» Given passage
★ ★ ★ ★ ★ ★ ★

Hot Pepper Dudes, LLC

Process (Save) Your Peppers
April 27, 2012, 7:50 pm
Filed under: Growing Hot Peppers | Tags: , , ,
If all goes well, you will have more peppers than you can possibly eat at one time as they ripen towards the end of the season.  At first you may just get a handful ripe at one time and that is perfect for just picking and using in your cooking (toss a few in your eggs, make some tacos, etc.).
There are some simple and some not so simple ways to preserve your peppers.  I’ll explain a few of the simple ways below and then move on to the harder stuff as I walk through the process myself later this year.
Stick them in the fridge
By far the easiest, just put them in a plastic zip bag and store them in the veggie crisper in your fridge.  This will keep them fresh for about 2 – 3 weeks and give you time to use them up in your cooking.  If they start to get squishy, they are beyond their usable age and should be thrown out.  The pepper should remain firm as long as it’s good to use.
Dry them
If you have a dehydrator, then you can use that to dry your peppers.  Just follow the directions that came with your unit.
I don’t have one so I use a regular sewing needle and thread to string them up.  I push the needle through the green part of the pepper and repeat until all the peppers are on the thread.  Then, hang them up in a sunny location to dry.  Make sure there is space between each pepper so there is adequate room for air circulation.
This technique works great for smaller (Firecracker, Thai, Rooster) or thin peppers (Long Slim Red, Cayenne).  I wouldn’t try it for the meatier peppers as they tend to contain a lot of moisture and could rot rather than dry.  If you want to dry those kind I’d suggest getting a dehydrator.
After they are dry, you can store them in a plastic zip bag in a cool, dark, and dry location for a really long time.  This is also a good way to preserve them for keeping at room temperature (they don’t need to be refrigerated once dry).
My preferred method is to smash them up and put them in a spice jar for use in cooking and as a pizza topper.  You can smash them by hand or use a coffee grinder (just don’t use it for coffee again unless you like spicy coffee).
Here’s how I hang them in a sunny spot to dry:
Drying Peppers

Drying Peppers

Make Hot Sauce
This can be quite a bit of fun.  Start with the following basic recipe and then you can add your own ingredients to get your own unique flavors.
  • 8 hot peppers, the size of habaneros.
  • 1 cup of white vinegar, 5% acidity
  • 2 cloves of garlic, minced
  • 1/2 teaspoon of ginger
  • 1/2 teaspoon of  allspice


  • Use caution when cutting your peppers.  Wear rubber gloves and do not inhale and steam or vapors that arise from processing your sauce.  Also use the exhaust fan over the stove and open doors and windows if possible.
  • Remove the stems from the peppers and coarsely chop them up.  You can remove the seeds if you want a milder sauce, but use them if you like it good and hot.
  • Bring 2/3 cup of vinegar to a boil.
  • Add the peppers to the boiling vinegar.  Cook for about 5 minutes until the peppers begin to soften, but you don’t want them mushy.

★ ★ ★ ★ ★ ★ ★

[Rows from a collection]
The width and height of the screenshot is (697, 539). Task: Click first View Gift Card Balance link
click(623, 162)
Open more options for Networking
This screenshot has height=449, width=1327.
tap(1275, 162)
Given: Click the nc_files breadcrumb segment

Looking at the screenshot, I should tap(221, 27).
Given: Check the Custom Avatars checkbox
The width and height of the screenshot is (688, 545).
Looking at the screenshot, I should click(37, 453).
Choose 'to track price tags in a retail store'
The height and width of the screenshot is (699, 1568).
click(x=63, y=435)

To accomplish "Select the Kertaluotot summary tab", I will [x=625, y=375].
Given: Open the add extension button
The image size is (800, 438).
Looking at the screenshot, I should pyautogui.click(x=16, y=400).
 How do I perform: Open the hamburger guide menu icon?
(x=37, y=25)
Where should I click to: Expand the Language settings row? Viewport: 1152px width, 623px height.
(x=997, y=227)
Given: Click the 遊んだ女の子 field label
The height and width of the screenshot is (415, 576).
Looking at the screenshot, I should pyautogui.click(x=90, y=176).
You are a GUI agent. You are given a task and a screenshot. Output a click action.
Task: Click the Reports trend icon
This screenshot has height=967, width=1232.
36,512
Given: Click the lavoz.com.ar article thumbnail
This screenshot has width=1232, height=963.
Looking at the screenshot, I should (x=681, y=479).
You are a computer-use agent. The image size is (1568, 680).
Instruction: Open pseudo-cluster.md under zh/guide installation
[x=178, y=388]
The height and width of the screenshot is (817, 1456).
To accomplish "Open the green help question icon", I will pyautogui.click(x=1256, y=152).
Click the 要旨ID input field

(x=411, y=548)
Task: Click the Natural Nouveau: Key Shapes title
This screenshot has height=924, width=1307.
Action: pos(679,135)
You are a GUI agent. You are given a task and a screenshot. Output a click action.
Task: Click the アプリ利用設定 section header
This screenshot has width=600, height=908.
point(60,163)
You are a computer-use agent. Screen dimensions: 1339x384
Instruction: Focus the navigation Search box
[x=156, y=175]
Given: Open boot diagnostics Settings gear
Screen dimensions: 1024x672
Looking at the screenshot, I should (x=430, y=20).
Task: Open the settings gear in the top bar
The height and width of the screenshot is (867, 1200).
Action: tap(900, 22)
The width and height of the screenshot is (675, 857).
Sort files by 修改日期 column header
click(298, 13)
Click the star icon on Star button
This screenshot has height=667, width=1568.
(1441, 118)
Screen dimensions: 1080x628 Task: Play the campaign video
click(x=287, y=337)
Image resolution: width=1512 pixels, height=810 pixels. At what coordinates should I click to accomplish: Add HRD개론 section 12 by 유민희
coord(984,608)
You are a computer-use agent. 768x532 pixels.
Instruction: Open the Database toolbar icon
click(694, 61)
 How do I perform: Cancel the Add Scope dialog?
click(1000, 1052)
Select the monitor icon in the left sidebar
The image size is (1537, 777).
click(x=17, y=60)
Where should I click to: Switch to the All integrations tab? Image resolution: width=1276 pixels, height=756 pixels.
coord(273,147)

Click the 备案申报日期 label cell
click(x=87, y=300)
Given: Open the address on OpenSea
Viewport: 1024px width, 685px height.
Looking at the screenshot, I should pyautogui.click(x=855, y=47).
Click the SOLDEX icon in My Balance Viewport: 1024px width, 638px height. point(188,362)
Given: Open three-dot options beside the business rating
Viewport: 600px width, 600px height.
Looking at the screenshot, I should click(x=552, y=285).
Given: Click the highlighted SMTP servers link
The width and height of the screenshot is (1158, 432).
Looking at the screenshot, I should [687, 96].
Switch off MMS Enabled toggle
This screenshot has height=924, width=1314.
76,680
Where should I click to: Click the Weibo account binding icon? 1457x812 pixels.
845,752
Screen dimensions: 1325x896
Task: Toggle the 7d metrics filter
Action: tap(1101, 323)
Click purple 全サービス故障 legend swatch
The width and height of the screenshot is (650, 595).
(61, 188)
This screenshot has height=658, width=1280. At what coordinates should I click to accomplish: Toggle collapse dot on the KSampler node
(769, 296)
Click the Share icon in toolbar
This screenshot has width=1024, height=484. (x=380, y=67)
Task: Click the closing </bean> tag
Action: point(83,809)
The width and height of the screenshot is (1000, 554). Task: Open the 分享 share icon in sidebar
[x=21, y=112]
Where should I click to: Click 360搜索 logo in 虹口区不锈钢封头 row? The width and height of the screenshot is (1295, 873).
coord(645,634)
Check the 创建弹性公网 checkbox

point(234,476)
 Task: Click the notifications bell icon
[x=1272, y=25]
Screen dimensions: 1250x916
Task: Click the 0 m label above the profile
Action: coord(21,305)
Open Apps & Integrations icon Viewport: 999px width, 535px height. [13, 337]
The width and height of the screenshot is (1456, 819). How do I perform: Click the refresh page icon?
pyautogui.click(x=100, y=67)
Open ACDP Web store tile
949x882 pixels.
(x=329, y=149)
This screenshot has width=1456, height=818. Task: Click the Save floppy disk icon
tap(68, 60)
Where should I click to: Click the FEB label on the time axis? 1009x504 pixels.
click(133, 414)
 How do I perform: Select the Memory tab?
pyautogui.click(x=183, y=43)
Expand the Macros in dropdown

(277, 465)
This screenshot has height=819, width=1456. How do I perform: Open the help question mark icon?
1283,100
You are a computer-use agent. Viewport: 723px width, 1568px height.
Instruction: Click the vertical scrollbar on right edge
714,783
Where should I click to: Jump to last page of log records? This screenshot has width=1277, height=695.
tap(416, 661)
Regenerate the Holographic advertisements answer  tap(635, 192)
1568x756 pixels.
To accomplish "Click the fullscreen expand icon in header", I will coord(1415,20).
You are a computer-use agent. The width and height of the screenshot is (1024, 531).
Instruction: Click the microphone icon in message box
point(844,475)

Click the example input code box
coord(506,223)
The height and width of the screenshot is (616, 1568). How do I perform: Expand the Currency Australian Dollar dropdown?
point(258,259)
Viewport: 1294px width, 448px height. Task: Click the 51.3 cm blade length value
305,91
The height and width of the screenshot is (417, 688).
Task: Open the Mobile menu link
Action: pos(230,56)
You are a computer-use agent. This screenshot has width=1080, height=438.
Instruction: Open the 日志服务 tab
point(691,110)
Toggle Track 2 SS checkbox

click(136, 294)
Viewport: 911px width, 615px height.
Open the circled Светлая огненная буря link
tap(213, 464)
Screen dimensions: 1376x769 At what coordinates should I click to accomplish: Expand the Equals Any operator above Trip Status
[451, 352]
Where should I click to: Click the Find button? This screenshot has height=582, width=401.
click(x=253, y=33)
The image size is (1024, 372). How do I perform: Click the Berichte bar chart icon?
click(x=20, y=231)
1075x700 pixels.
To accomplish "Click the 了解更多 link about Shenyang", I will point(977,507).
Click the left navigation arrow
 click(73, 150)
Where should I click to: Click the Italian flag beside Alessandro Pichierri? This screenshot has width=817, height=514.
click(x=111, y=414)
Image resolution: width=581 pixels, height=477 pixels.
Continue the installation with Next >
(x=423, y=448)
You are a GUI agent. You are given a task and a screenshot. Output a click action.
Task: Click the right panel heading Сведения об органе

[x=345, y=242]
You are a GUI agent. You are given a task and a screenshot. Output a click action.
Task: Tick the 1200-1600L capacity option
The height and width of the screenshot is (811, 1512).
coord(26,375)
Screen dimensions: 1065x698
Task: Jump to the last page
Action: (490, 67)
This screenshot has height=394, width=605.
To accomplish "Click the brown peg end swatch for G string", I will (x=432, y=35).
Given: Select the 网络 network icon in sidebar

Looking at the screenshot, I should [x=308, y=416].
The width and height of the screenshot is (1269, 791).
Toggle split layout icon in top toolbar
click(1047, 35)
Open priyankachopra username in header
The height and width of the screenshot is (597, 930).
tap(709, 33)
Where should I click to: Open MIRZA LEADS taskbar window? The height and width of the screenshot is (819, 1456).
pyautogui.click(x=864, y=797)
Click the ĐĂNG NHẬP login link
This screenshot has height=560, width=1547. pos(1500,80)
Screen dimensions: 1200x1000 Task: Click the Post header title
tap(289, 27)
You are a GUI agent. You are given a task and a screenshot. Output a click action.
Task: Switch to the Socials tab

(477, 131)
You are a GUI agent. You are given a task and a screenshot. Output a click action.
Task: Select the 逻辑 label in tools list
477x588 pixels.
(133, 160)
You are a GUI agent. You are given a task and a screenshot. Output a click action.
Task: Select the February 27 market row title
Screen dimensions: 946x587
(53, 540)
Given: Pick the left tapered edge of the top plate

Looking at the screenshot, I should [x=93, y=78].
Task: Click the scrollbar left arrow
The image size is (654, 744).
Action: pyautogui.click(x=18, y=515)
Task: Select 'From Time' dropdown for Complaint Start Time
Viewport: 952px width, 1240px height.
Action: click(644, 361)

★ ★ ★ ★ ★ ★ ★

» Tasks and exercises
**1)** In the pepper article, how long do peppers stay fresh in a zip bag in the fridge's veggie crisper?
**2)** Rewrite the paragraph of the pepper article that begins "I don't have one so I use" as a short bulleted list that keeps its main facts.
**3)** Continue the pepper article from the point where it stops.

» Task results
**1)** About 2 to 3 weeks.

**2)**
- With no dehydrator, the peppers are strung up using a regular sewing needle and thread.
- The needle goes through the green part of each pepper until all of them are on the thread.
- The string is hung in a sunny location to dry.
- Space is left between the peppers so air can circulate.

**3)**
  • Remove the peppers from the vinegar and put them into a blender or food processor.  Retain the vinegar for later use.
  • Add the garlic, ginger, and allspice to the blender or food processor.
  • Add the remaining 1/3 cup of vinegar to the blender or food processor.
  • Blend until smooth and pourable.  Use the reserved vinegar to thin the mixture to your desired consistency.
  • Use a funnel and pour into a bottle and cap tightly.
  • Label the bottle and allow it to cool to room temperature.
  • Once cool, place in the refridgerator.

If you don’t have any bottles, we like the full kit that they sell at

Freeze Them

Peppers can be stored in the freezer, but you must take care to properly blanch them before freezing.  To blanch, remove the stems from the peppers and cut in half.  Bring a cup of vinegar to a boil.  Add the peppers to the boiling vinegar and blanch for 3 – 5 minutes.  Remove and drain the peppers, then put them in a freezer safe container or bag.  Now you can store them for a long time in the freezer, up to a year.
Follow safe handling procedures when working with peppers.
Pickle Them
This is a pretty easy way to make pickled peppers.  You’ll need to get some canning jars or similar containers to follow this method, although you won’t need a full canning set up.
Cut up your large peppers, generally in rings like store bought bannana peppers, or any size that you like.  If you want to pickle your smaller peppers whole, then pierce them 2 – 3 times or they will burst when pickling them.
Add a clove over garlic, cut in half, to the bottom of each container.  This is also when you’d add any other spices that you want to use for flavor.  Once you spices are added, fill the containers with your peppers.
Next, bring a cup or two of 5% acidity vinegar to a boil.  Add a tablespoon of pickling or kosher salt to the vinegar (do not use regular table salt as it contains Iodine and will cloud the mixture).  Use one tablespoon of salt per cup of vinegar.
The exact amount of vinegar will vary with the number of containers that you need to fill.  Once boiling, carefully pour it over your peppers to within 1/4 inch of the top of each container.  If using glass jars, run a plastic knife around the inside of the jar to remove any air bubbles.  Wipe the top of the container clean, then seal with the lid.
When the containers cool, place them in the fridge for at least 2 weeks before eating them to let the flavors meld.  Using this method, you must store them in the fridge as they won’t be shelf stabilized.
If you wish to make shelf-stable canned or pickled peppers, you will need to get a home canning kit and follow the processing instructions that come with it.
For peppers, it’s also nice to use the small jars as you can then share with friends and family.